Profile [B@P] Daniel
Volunteer developer
Send message
Joined: 19 Oct 16
Posts: 90
Credit: 2,205,103
RAC: 0
Poland
Message 1000 - Posted: 20 Mar 2017, 22:49:45 UTC
Last modified: 20 Mar 2017, 23:17:54 UTC

FMA app uses FMA3 instructions, they are supported by both AMD and Intel CPUs. FMA4 is supported by AMD only, so FMA app does not use them.

Error "Reason: Privileged Instruction" is interesting. This error is reported when user-space app tries to execute some kernel-space instruction. Maybe Ryzen incorrectly thinks that some FMA3 instruction is a kernel-space one and raises this error? I suspect that this is another FMA-related bug in Ryzen, so microcode update would be needed here.

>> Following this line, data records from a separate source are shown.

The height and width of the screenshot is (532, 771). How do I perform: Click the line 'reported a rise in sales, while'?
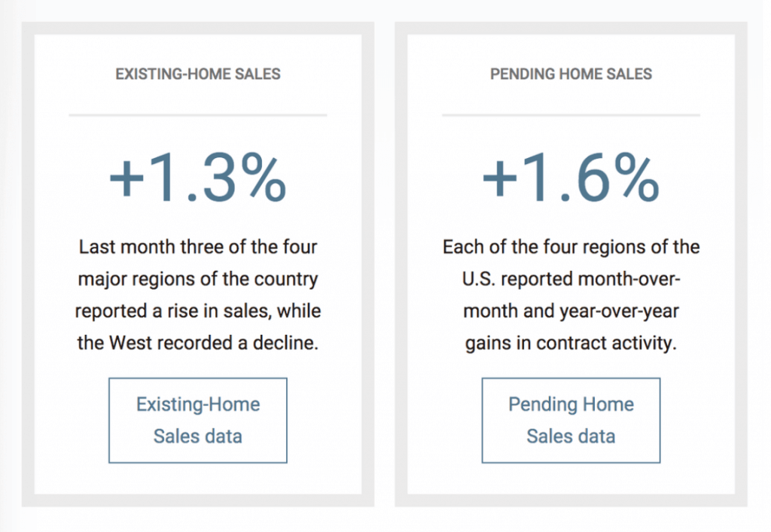tap(198, 311)
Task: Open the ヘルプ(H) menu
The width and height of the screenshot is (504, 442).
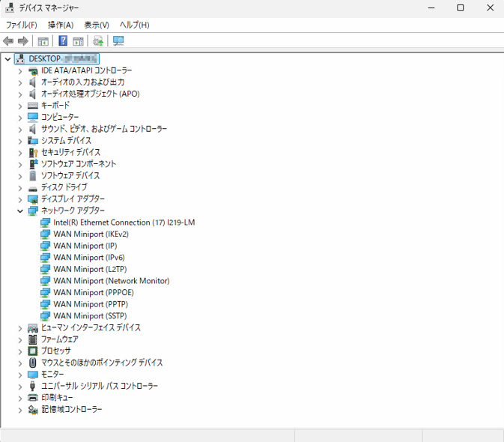Action: [135, 25]
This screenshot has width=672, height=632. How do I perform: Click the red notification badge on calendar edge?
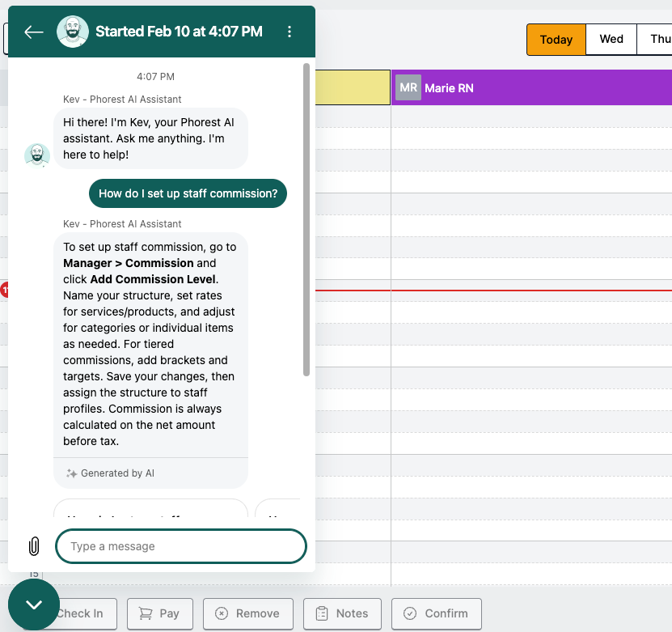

I also read about that conflict between few antiviruses or similar software may also cause this. Do you use few such programs?

Edit: please check if there is BIOS update for your motherboard. If yes, please install it, especially if release notes for it says that it provide microcode update.
____________

NEO83
Send message
Joined: 22 Oct 16
Posts: 5
Credit: 856,495
RAC: 4
Germany
Message 1001 - Posted: 21 Mar 2017, 4:54:57 UTC

I am waiting for a BIOS Update but the latest one is installed and i dont use any antivirus software.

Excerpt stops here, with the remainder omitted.